Researchers are helping health officials crack down on some of the region’s biggest polluters.

Coal barges heading down the Monongahela River near Pittsburgh, PA, on May 6, 2012.

Pittsburgh, PA — A new network of cameras installed by researchers at Carnegie Mellon University will provide live, 24-hour monitoring of visible air pollution from some of the region’s largest polluters.

Researchers say the cameras will improve residents’ and government officials’ ability to detect, monitor and document sources of visible air pollution, including “fugitive emissions”—air pollution that occurs episodically and doesn’t necessarily escape through a smokestack. The color of emissions also provides clues as to its chemical makeup and where it travels after released.

Air quality is a persistent problem in the region: The American Lung Association’s annual “State of the Air” report for 2018, which uses a report card-style grading system, gave Allegheny County F grades for ozone, daily particulate matter levels and long-term particulate matter levels. It was one of just 10 counties in the nation to score F grades in all three categories.

The high-resolution cameras are trained on three plants in U.S. Steel’s Mon Valley Works Monongahela Valley operations: the Clairton coke works plant, the Edgar Thomson Plant in Braddock, and the Irvin Plant in West Mifflin. An earlier report from PennEnvironment indicates that 70 percent of Pittsburgh’s air pollution comes from just 10 industrial sources.

Clairton Coke Works is the third largest emitter in the region, and had at least 6,700 air pollution violations over a three-year span between 2012 and 2015, according to an Allegheny County Health Department report. Clairton also has higher rates of childhood asthma than the rest of the county or state.

The project, termed Breathe Cam, was launched by Carnegie Mellon University’s CREATE Lab and the Breathe Project with support from the Heinz Endowments*. Previously, Breathe Cams were pointed at the Shenango Coke Works plant on Neville Island. Before that plant shut down in 2016, the live-footage of fugitive emissions captured by the cameras resulted in citations for violating county air regulations. In the year after the plant closed, emergency room visits for asthma dropped 38 percentin surrounding neighborhoods.

The Breathe Cam project was launched in response to citizen reports to CREATE Lab’s SmellPGH app, which allows residents to report bad smells in the air and any health symptoms accompanying them and delivers those reports directly to the Allegheny County Health Department.

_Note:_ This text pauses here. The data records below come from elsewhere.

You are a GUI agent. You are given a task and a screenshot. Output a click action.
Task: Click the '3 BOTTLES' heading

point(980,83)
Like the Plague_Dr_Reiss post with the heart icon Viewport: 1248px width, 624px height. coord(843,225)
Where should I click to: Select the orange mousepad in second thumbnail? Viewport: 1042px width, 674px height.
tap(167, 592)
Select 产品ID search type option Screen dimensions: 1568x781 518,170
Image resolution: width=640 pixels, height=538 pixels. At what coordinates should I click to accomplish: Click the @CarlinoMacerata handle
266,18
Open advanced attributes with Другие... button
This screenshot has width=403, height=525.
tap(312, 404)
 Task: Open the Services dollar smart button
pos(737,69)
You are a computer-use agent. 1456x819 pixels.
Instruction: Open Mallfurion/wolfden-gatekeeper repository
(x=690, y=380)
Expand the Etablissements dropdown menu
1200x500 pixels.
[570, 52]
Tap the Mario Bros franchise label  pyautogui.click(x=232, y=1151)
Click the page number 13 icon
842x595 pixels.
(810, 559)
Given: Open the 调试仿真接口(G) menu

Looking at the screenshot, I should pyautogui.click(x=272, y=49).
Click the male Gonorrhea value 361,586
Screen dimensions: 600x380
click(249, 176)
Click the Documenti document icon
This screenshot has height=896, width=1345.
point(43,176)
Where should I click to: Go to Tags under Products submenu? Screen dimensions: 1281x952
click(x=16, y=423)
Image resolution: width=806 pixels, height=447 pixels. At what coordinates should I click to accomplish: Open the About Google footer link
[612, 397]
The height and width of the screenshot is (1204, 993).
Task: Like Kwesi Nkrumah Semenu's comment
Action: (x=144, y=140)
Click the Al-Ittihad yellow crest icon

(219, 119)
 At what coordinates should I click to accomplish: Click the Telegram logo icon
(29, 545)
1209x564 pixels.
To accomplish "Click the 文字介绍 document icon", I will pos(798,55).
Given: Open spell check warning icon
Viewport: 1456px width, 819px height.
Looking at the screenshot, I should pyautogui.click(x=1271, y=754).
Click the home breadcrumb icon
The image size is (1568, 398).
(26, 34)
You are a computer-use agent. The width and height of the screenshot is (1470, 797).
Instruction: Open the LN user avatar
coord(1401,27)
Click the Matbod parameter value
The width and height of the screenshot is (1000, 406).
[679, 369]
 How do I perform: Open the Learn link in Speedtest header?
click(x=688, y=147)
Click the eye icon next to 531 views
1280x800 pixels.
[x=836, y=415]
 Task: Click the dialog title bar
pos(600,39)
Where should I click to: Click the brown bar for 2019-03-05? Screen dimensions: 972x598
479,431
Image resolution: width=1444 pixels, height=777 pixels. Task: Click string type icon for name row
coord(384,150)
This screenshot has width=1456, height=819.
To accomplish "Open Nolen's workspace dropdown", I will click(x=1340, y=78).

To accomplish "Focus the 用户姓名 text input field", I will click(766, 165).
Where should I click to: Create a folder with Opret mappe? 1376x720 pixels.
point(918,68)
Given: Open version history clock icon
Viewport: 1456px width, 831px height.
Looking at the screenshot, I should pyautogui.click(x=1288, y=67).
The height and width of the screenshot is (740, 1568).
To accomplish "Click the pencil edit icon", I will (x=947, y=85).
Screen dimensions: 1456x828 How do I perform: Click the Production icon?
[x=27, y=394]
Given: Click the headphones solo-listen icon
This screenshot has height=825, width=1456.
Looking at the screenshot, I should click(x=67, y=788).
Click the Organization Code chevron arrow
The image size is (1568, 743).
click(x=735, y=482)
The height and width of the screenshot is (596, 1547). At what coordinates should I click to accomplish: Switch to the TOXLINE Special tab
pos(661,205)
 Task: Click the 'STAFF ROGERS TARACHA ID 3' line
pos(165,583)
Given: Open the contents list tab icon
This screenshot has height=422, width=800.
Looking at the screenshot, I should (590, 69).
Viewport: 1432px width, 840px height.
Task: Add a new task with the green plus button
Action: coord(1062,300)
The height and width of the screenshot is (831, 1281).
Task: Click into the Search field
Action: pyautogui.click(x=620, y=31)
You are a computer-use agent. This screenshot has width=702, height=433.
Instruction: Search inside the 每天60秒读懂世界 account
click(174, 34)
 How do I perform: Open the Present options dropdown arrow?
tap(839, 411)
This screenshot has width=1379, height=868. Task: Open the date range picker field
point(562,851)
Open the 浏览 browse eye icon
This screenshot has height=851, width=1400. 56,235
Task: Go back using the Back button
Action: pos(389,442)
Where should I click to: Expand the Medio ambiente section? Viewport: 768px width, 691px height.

“We hope to get a better idea about what is happening by observing three of the [Monongahela] Valley’s largest pollution sources,” Randy Sargent, who directs Breathe Cam for the CREATE Lab, said in a press statement. Though all three U.S. Steel plants already are monitored by the health department, the cameras make it easier to detect fugitive emissions and to visually inspect what emissions looked like during times when a high volume of reports have been submitted through the SmellPgh app.

“Many of the smells being reported appear to emanate from the Mon Valley, based on the report locations, prevailing winds and prevalence of pollution-trapping temperature inversions in the river valley,” Sargent said.

The live feed can be viewed on the Breathe Project website.

*EHN also receives funding from the Heinz Endowments.